John’s Story: Hope in the Face of a Drug Epidemic
Our country is experiencing a drug epidemic. 100 people die a day from drug overdoses. Heroin is taking out entire cities. People are becoming hopelessly addicted to painkillers. Meth labs are everywhere.
But all is not lost. There is hope. There is healing. Today we are sharing with you a story of one of our friends, John Small.
John’s story is one of destruction and devastation but also hope and inspiration. This may mirror your life. This may mirror the life of your loved one. We want you to know that addiction can be treated and a fulfilling life can be had. John is proof. Read on.
How many years sober are you?
Since September 1979. I’m 35 years sober.
How old were you when you started drinking or doing drugs? What was your drug or drink of choice?
I grew up in a house of alcoholics. I didn’t get a childhood because I had to be an adult. I couldn’t stray too far from home because I needed to be around in case my family started fighting.
I remember playing with friends one day when I heard that there was a fight going on at my house. I ran as fast as I could about a half of a mile home. My mom had broken a bottle and was trying to stab my dad. I always had to break up the fights so no one would kill each other. Of course, I made the decision to never drink.
I was wrong.
At age 14 I started smoking marijuana. I graduated to drinking hard liquor, like Jack Daniels, and chasing it with malt liquor. That’s when I started taking all kinds of hallucinogens. That led to shooting heroin, cocaine, acid. I was doing crystal speed, hashish, I grew my own marijuana. I wasn’t staying away from anything, but if I was going to do it, I was going to do the real stuff.
What was your pattern?
I was always high. I was doing all kinds of hallucinogens. Shooting heroin. Speedballing and going out thinking I was God’s gift to women. I enjoyed getting high – when I wasn’t high, it wasn’t normal. I got to the point I didn’t think I could drive a car without being high. I’d be speeding acid for a week at a time. I’d get to the point where I didn’t even have the strength to ask for water.
I saw people all around me dying and going to jail.
Where did you get the drugs? How did you pay for them?
I was hanging out with thugs and gangs. We’d break into houses in the morning and buy our dope in the afternoon.
How was your family affected by this disease?
After I met my wife, I got her to start smoking weed. She didn’t really want to try anything else. I got my mom to start smoking it, too. That’s a big regret. I regret a lot of things in this life, and that’s definitely up there with the worst regrets.
What was your turning point?
It was September 1979. I went to church with my wife – just to shut her up. I knew I wasn’t going to be going there every Sunday and on Wednesday nights and doing the whole thing. I just was going to go that one time because she was really getting on my nerves about it.

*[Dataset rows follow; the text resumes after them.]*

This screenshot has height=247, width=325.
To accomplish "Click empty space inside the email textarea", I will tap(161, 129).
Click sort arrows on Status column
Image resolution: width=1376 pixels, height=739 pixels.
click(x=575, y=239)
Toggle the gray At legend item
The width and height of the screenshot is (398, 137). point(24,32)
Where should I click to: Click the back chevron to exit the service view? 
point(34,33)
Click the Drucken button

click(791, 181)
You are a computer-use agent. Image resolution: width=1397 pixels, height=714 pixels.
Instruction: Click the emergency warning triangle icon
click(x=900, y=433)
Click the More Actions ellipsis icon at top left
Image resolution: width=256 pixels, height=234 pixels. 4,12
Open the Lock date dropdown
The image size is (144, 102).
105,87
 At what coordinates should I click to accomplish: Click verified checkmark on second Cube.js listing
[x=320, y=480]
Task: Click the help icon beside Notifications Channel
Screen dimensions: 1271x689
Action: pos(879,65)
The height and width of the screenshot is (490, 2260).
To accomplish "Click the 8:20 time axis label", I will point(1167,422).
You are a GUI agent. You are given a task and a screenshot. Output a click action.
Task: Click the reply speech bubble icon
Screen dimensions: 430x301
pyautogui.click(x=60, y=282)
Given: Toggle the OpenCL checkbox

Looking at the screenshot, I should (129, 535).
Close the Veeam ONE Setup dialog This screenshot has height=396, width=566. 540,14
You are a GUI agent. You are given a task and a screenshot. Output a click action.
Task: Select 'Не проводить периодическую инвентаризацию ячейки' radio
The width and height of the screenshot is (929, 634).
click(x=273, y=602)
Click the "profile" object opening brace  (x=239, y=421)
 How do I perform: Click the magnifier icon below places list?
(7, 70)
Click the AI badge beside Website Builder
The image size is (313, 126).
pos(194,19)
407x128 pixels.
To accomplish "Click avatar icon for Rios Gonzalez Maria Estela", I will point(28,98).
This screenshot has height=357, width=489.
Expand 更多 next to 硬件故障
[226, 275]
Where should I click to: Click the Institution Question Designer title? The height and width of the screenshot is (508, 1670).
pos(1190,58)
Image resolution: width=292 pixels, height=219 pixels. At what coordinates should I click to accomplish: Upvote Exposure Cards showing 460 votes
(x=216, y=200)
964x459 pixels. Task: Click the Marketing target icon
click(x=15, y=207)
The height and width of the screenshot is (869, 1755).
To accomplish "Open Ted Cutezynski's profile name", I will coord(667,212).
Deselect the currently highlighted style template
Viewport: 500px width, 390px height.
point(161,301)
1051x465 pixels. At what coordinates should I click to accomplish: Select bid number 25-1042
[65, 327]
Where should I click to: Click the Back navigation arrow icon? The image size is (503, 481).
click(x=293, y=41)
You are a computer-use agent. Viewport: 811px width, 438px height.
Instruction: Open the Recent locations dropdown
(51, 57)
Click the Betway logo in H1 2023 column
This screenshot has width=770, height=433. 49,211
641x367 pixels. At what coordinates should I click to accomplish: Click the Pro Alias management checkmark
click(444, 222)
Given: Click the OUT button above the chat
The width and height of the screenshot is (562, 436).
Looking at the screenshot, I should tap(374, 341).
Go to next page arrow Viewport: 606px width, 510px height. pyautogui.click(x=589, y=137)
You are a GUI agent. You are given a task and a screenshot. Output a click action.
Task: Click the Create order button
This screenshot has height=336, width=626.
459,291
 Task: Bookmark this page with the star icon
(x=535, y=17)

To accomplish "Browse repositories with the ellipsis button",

Everything that man said at the altar was me. It was like he had opened up the book of John Small and knew exactly who I was. I was sitting in my seat squirming. The Lord spoke to me so loud I looked around to see if anyone else had heard Him. I was the only one. He told me to either accept him that night, or He would open the gates of Hell for me. I ran to the altar, and I was saved. A few months later, in January 1980, I was called to preach.
Do you still struggle with addiction? Think about using?
I don’t struggle with it. God spared me for a purpose.
What would you tell someone about treatment to inspire them to go?
Life is short. We’re only here a certain period of time. Our purpose is not to be bent, beat down and broken by drugs and alcohol. We all have dreams. Your dream is your purpose.
What else do you want to say?
Stop fooling yourself into thinking you’re there for your family just because you’re physically there. You’re not there. When you’re addicted it’s all about the drugs. It’s all about the alcohol. It’s all about you.
Your wife, your husband, your kids – whoever it is – deserve the whole you. They deserve the whole person, not a fragmented person.